AI drives shift to persistent, low‑level cyber conflict

Recorded Future warns that cyber operations have become a routine tool of geopolitical competition, with constant, fragmented activity replacing the high-profile attacks that often dominate headlines.

In its 2026 State of Security Report, the threat intelligence firm describes a shift in which cyber activity now sits alongside physical conflict, coercion, and espionage as a practical way to gain leverage.

The report cites geopolitical fragmentation and wider use of artificial intelligence as key drivers of instability. It argues that persistent activity is now the norm, rather than waves of discrete incidents.

"Uncertainty is no longer episodic-it's the operating environment," said Levi Gundert, Recorded Future's Chief Security & Intelligence Officer.

"As geopolitical norms weaken, state objectives, criminal capability, and private-sector technology are increasingly reinforcing one another, compressing warning timelines and expanding plausible deniability. AI is accelerating that dynamic not through autonomous attacks, but by scaling deception and eroding trust inside decision-making processes. In 2026, cyber risk will be defined less by singular events and more by persistent, fragmented pressure that reshapes competition, escalation, and stability over time."

Inflection point

Recorded Future calls 2025 an inflection point, when cyber activity became more closely tied to real-world geopolitical outcomes. The report links the shift to broader use of AI in security and influence operations, alongside criminal markets for access and credentials.

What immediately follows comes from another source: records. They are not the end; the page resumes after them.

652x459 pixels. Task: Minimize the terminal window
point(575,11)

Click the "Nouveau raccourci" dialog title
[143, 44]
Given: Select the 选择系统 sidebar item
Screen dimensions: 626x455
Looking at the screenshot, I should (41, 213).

It also distinguishes between autonomous AI cyber operations and current reality. Fully autonomous operations have not yet emerged, but AI is already amplifying deception, social engineering, and identity abuse.

Identity is a central theme. The report says many serious intrusions now begin with stolen credentials rather than software vulnerabilities, increasing pressure on identity and access controls and on detecting suspicious use of legitimate accounts.

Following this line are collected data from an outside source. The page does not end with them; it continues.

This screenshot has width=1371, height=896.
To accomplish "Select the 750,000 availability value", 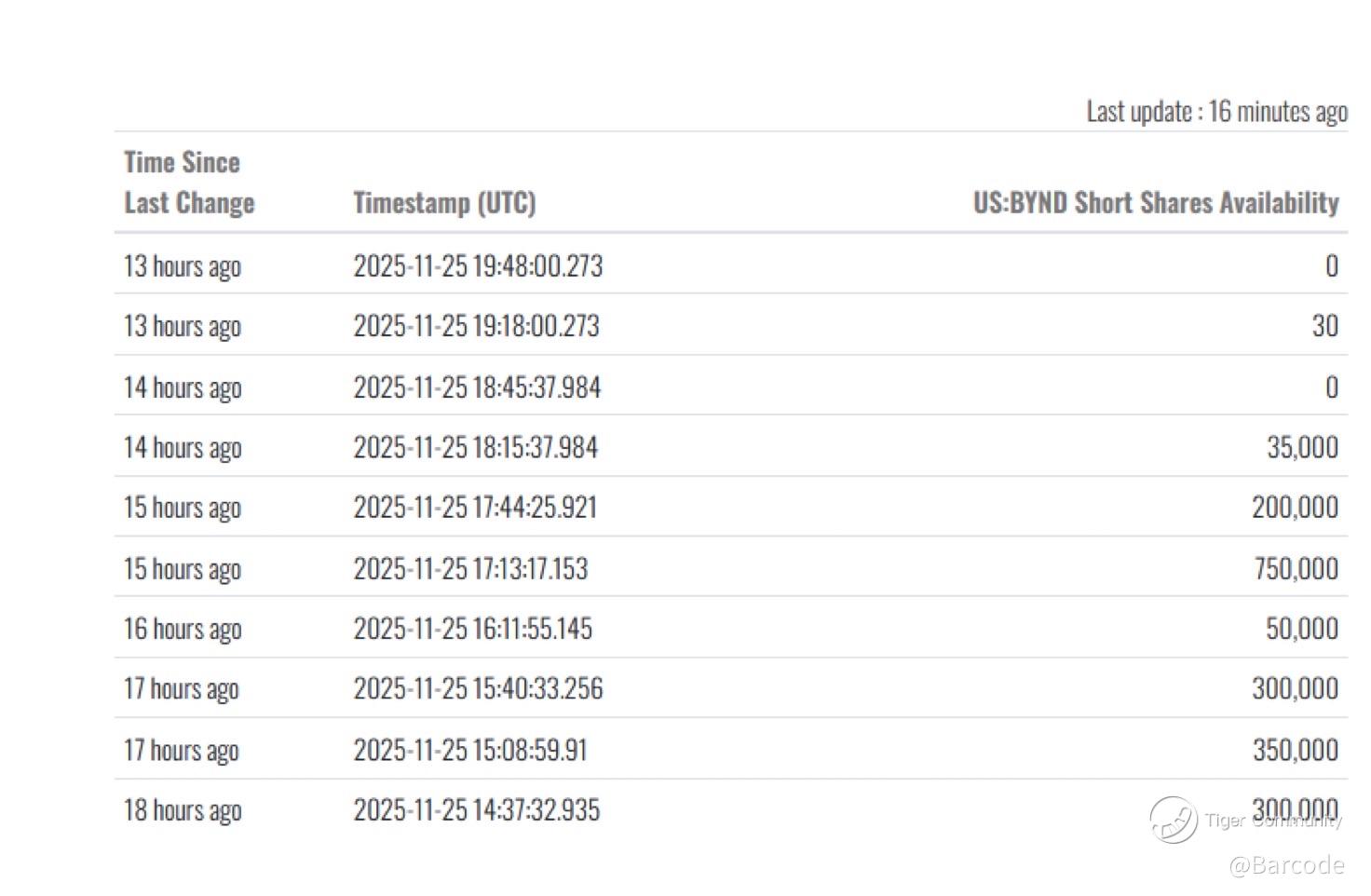I will pyautogui.click(x=1296, y=568).
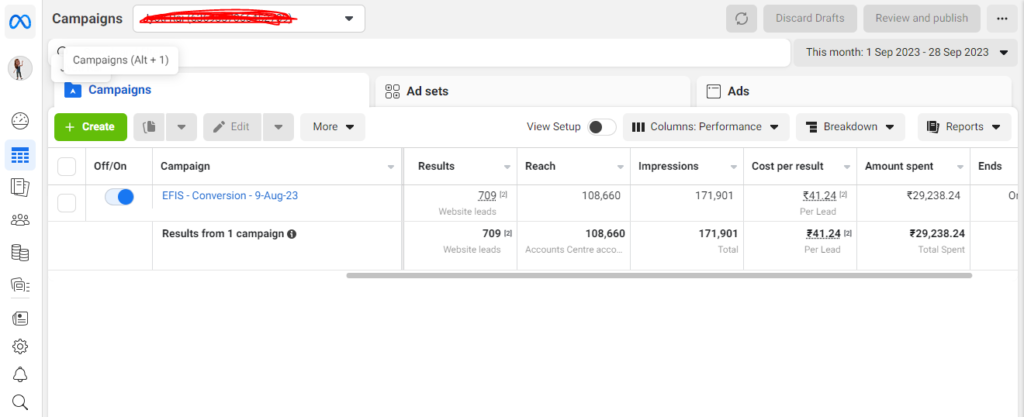Click the Duplicate campaign icon button
The width and height of the screenshot is (1024, 417).
tap(150, 127)
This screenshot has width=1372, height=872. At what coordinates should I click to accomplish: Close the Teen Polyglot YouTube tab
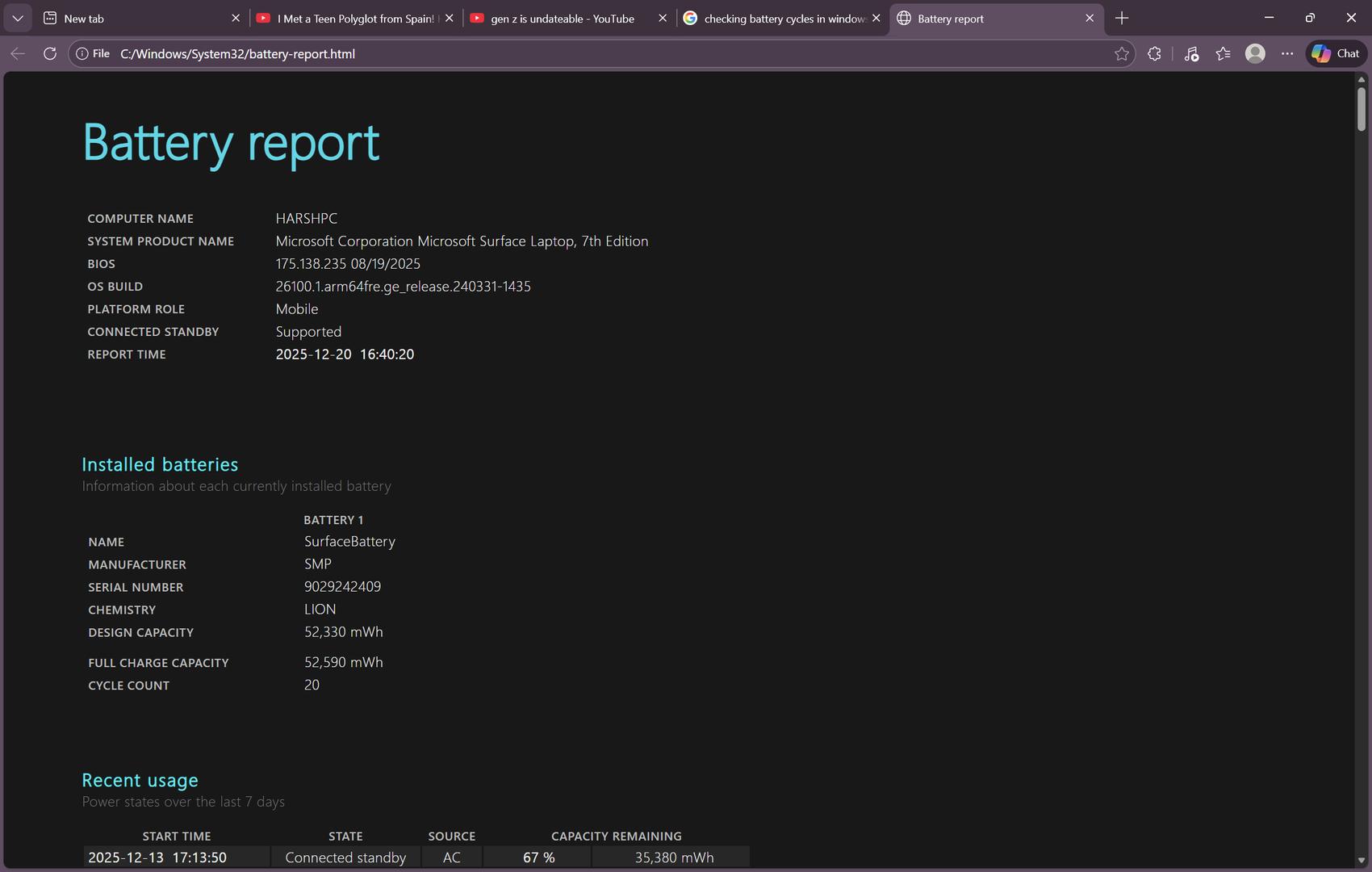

It also argues that states are placing greater emphasis on gaining and maintaining access, rather than deploying destructive malware. According to the report, cyber access at the edge of networks and in connectivity infrastructure is increasingly used as strategic leverage that can be activated during crises.

Connectivity leverage

The report predicts connectivity disruption will become a more common form of coercion, with states favouring brief, reversible disruption to cables, satellites, and telecom infrastructure. It frames this as a signalling tool that can stay below traditional escalation thresholds.

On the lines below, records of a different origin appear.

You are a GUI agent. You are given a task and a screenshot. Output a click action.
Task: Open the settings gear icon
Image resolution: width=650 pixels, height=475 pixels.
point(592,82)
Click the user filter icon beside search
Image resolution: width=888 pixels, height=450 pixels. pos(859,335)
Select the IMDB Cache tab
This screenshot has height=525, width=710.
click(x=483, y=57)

That focus on connectivity aligns with a broader expectation of persistent pressure. Recorded Future expects nation-state operations to shift further toward quiet pre-positioning, credential theft, and identity access-approaches it says provide continuous leverage and a path to rapid escalation with limited warning.

The report also describes "durable state-aligned ecosystems," citing Russian influence operations backed by criminal infrastructure, mercenary spyware, and North Korean activity linked to sanctions evasion. It argues these ecosystems adapt quickly and are hard to dismantle through policy pressure alone.

Smaller cybercrime

On criminal threats, the report forecasts further fragmentation of ransomware and extortion, with large groups splintering into smaller, more modular crews. It expects them to prioritise speed, persistence, and visibility rather than large payouts.

It attributes the trend to a landscape in which access brokering, credential theft, and data theft can be separated from the final stage of extortion. Smaller crews can operate with fewer exposed assets and can change branding and tooling more quickly, making disruption and attribution more difficult.

The report also predicts a shift in influence operations, with hacktivists and influence networks using AI to flood the information environment. It expects high volumes of exaggerated or mixed-authenticity claims that can sustain confusion even when narratives lack credibility.

Overall, the report frames these trends as part of a move away from single, decisive incidents. It predicts 2026 will be defined by always-on threats, with overlapping activity by states, criminals, and proxies-many designed to remain low-visibility while still causing disruption.

Access over exploits

Recorded Future co-founder Christopher Ahlberg also points to a shift in how intrusions occur, with adversaries increasingly relying on access gained through credentials rather than technical exploitation.

"Cyber operations are no longer preparation for conflict - they are part of conflict," said Ahlberg. "What we're seeing is that adversaries are logging in, not hacking in. This is a shift toward access, influence, and leverage that can be activated at moments of political or military tension, often below the threshold of traditional response."

Recorded Future says its 2026 outlook centres on persistent access, decentralised criminal ecosystems, influence operations, and synthetic identities. It expects these factors to replace single attacks with continuous, low-visibility disruption across sectors and regions.